*Text for analysis:*
__________
The result, though, is not simply more musicals, but a shift in tone. Les Misérables, directed by Tom Hooper (The King's Speech), will be the first musical film ever to be fully live recorded. In other words, its stars – Hathaway, Hugh Jackman, Russell Crowe, Amanda Seyfried, Eddie Redmayne and Helena Bonham Carter – will sing as they are acting, rather than pre-recording the songs and then lip-syncing on set.

Kenrick predicts that the immediacy of filming in this way will give the film a fresh, realistic quality that is more in keeping with the kinds of films made today. "I think this way of doing Les Mis will bring much more grit, more spontaneity to the performances. The only time when this has been done before was when Rex Harrison insisted on filming his solos live for My Fair Lady, because he said the intricate interplay between talking and singing made it difficult to lip-sync. As a result, his scenes simply leap off the screen."

Other movie musicals are heading in the same direction. Following controversial criticism from Emma Thompson (who is writing the script for the new My Fair Lady) of Audrey Hepburn's singing ability, the team behind the remake have cast Carey Mulligan as Eliza Doolittle.

Mulligan, who won plaudits for her heartrending rendition of "New York, New York" in Shame, is expected to bring a groundedness to the role that was lacking in Hepburn's gamine portrayal. Colin Firth, fresh from the other side of the speech therapy couch in The King's Speech, is rumoured to be up for Henry Higgins.

Similarly, Bob Balaban, the producer behind the South Pacific remake, told Variety that it will be "a tougher, more realistic retelling of the same classic story", and, in what will be an avant-garde take on that most saccharine of musicals, Annie, Willow Smith and Jay-Z have been confirmed as the star and maestro respectively.

Movie musicals have more muscle than they have had in a long time. Whether a more modern approach will render angelic orphans and London's grateful poor more palatable for cynical present-day audiences remains to be seen. One thing's for sure: when Mr Beyoncé and one of the Smith clan get involved, you can betcha bottom dollar it's not going to be low key.
__________
Collected data entries:
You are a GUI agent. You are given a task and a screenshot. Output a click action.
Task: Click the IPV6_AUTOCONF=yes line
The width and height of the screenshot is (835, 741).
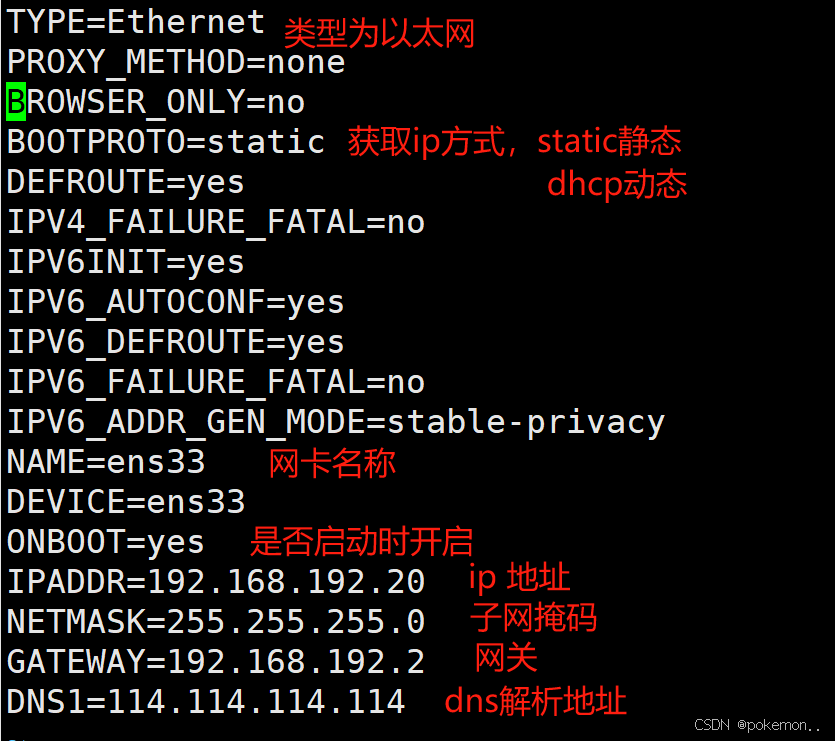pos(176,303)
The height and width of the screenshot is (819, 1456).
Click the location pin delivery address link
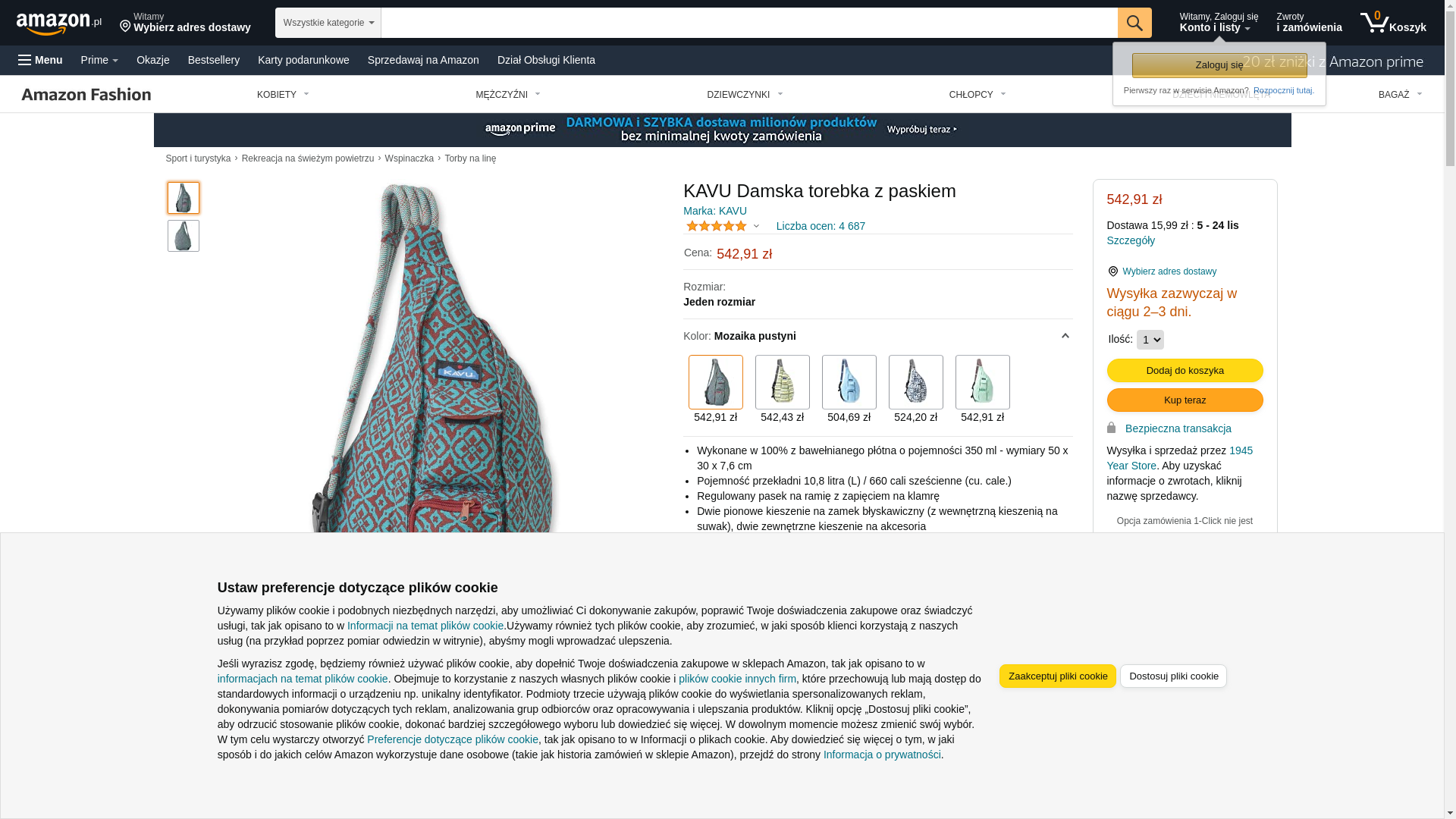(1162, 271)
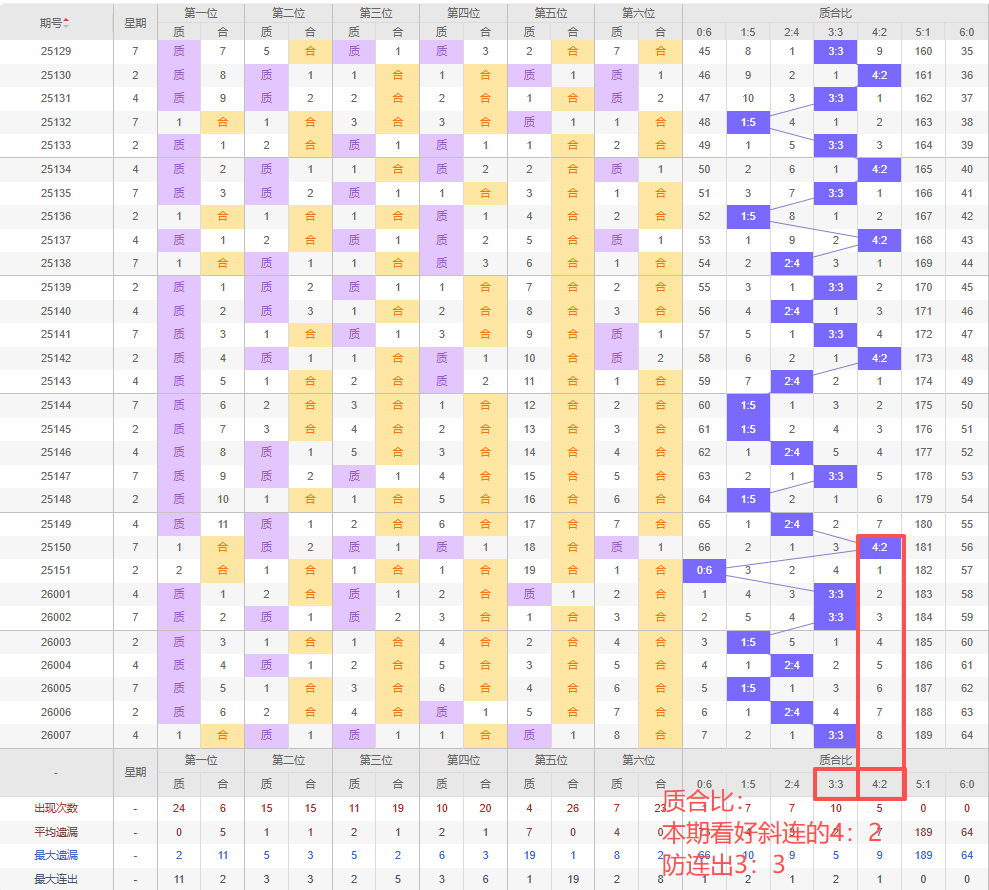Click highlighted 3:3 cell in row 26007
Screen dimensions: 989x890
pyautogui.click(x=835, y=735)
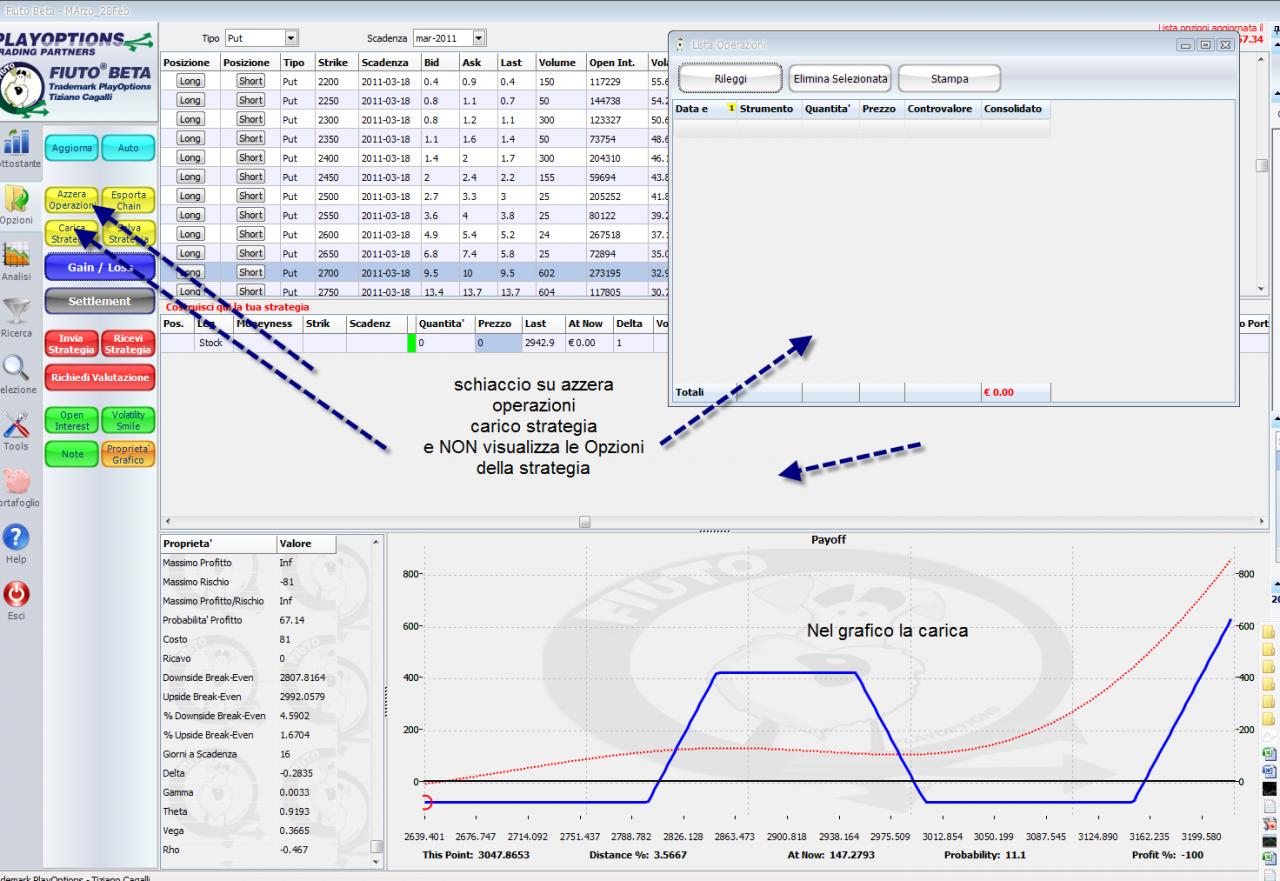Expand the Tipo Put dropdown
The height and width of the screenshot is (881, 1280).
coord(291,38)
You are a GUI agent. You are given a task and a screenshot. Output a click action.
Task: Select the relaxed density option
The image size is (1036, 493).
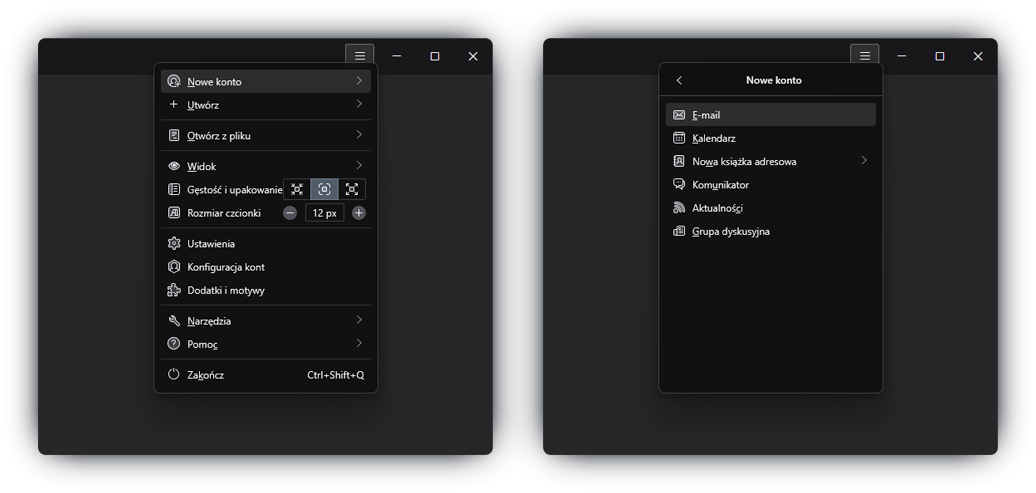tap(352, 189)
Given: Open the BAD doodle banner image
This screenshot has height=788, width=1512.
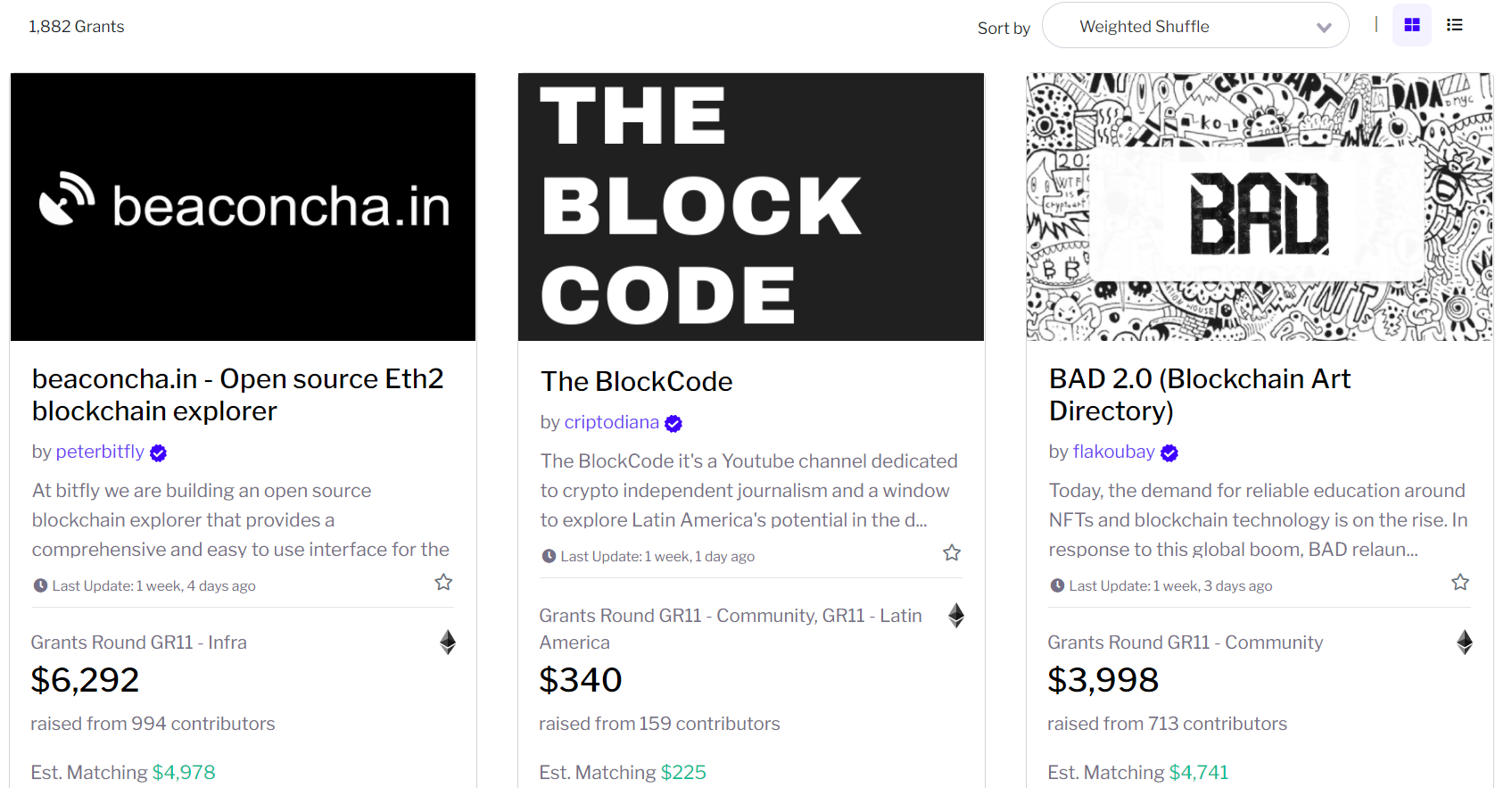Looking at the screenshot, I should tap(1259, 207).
__________
*Using the information:*
A. List the stars of Les Misérables that the passage on movie musicals names.
B. According to the passage on movie musicals, who has been cast as Eliza Doolittle in the new My Fair Lady?

*Responses to the exercise:*
A. Hathaway, Hugh Jackman, Russell Crowe, Amanda Seyfried, Eddie Redmayne, Helena Bonham Carter

B. Carey Mulligan